Which, Lestrade conceded, was probably true. “Didn’t you ever play it as boys?”

“You think we played card games together?” Sherlock asked, sounding pitying of Lestrade’s deep stupidity. He looked back out at the station. “Gregson hates me.”

“Most people hate you.”

“What happened to Donovan? Did Mycroft have her killed?”

“Transferred.”

“That’s practically the first intelligent thing my brother has ever done,” said Sherlock, and sat in the chair Colin had just vacated, picking up Colin’s hand of cards. “Give me the three you have,” he said. “And also the ace. And the two. Oh, look, I’ve won.”

“It now becomes clear to me why you and Mycroft never play card games.”

Colin came back up to the office doorway. “Gregson said…that he didn’t have any cases.”

“Thank you for censoring that,” said Lestrade, wryly.

“No cases.
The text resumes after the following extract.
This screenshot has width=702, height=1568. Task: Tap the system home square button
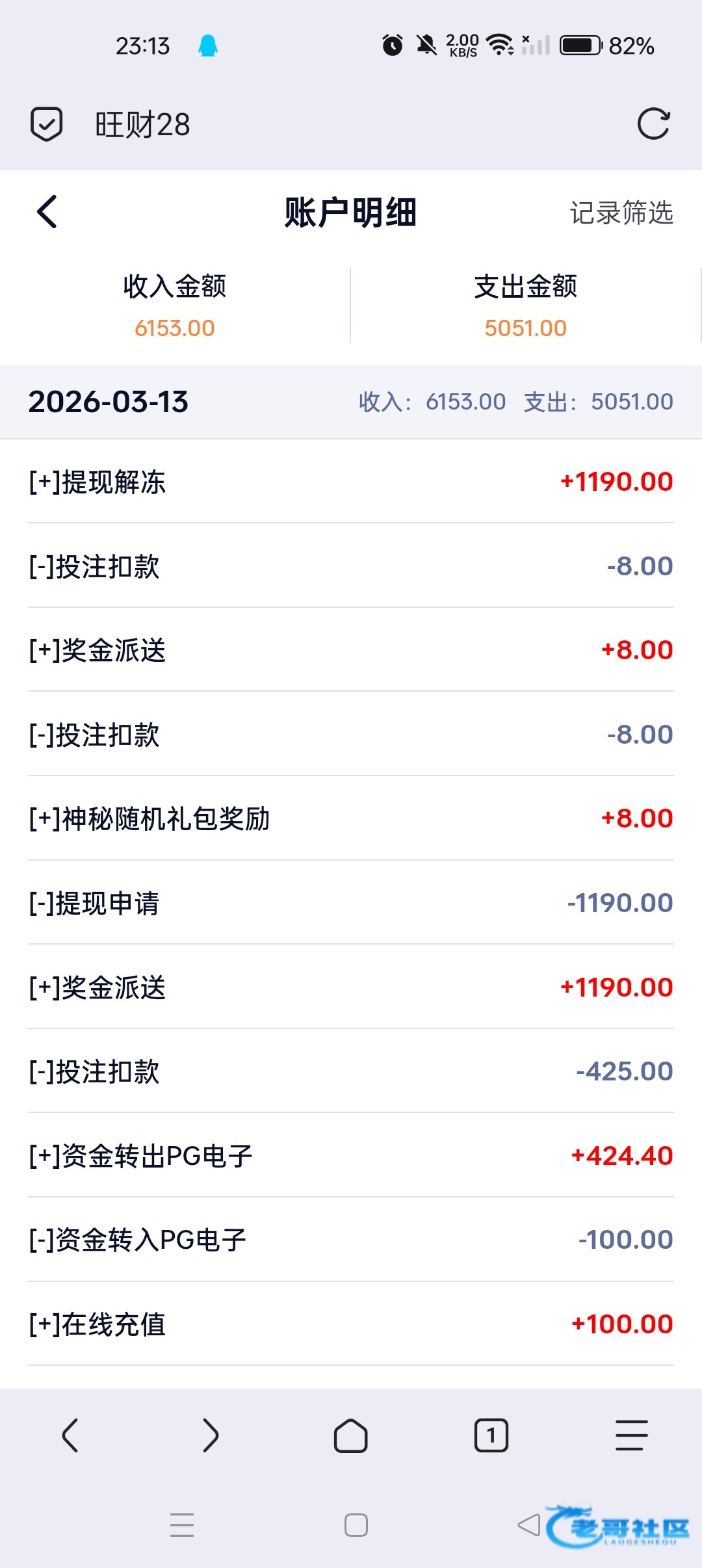tap(356, 1524)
All right, then,” said Sherlock. “What should we do instead?”

Lestrade blinked at him. “I’m sorry, what?”

“Hasn’t Mycroft asked you to keep me occupied? If you’re not going to find me a case, what are we going to do instead?”

“Nothing,” said Lestrade. “I’m not your baby-sitter.”

“Mmmm, could have fooled me,” said Sherlock and stood energetically. “Colin!” he exclaimed.

Colin jumped, startled, and looked at him warily. “What?”

“You have a theory about something. An old case. Well, older. One I wasn’t around for, possibly? Yes, that’s it, isn’t it?” Sherlock looked at Lestrade. “An unsolved case you didn’t share with me?”

Lestrade shook his head. “Solved. We had a confession.”

“But?”

“Tell him, Colin,” said Lestrade, because he was curious as to the outcome of this and he thought it would be good for Colin to have to defend a theory against Sherlock Holmes’s scrutiny. Sherlock was obnoxious, but he did keep you at the top of your game.

“I don’t think it feels right,” Colin said, after a moment.

Sherlock narrowed his eyes at Colin. “Show me the files,” he commanded.

“Hang on,” Lestrade said, even as Colin turned to obey Sherlock. Sherlock looked at him. “How did you know he had a theory at all?”

Sherlock gave him an oh, please look.

“Fine,” Lestrade relented. “You can go with Colin to the file room, but you’re not to leave Colin’s sight and you’re to come back here in twenty minutes’ time. Look both ways before you cross any streets and hold Colin’s hand.” He tried to do it straight-faced, but he couldn’t quite pull it off.

“Shut up,” said Sherlock, sourly, but there was a bit of a spring in his step as he followed Colin to the file room.

Lestrade grinned and shuffled the deck of cards and laid out a game of solitaire on his desk.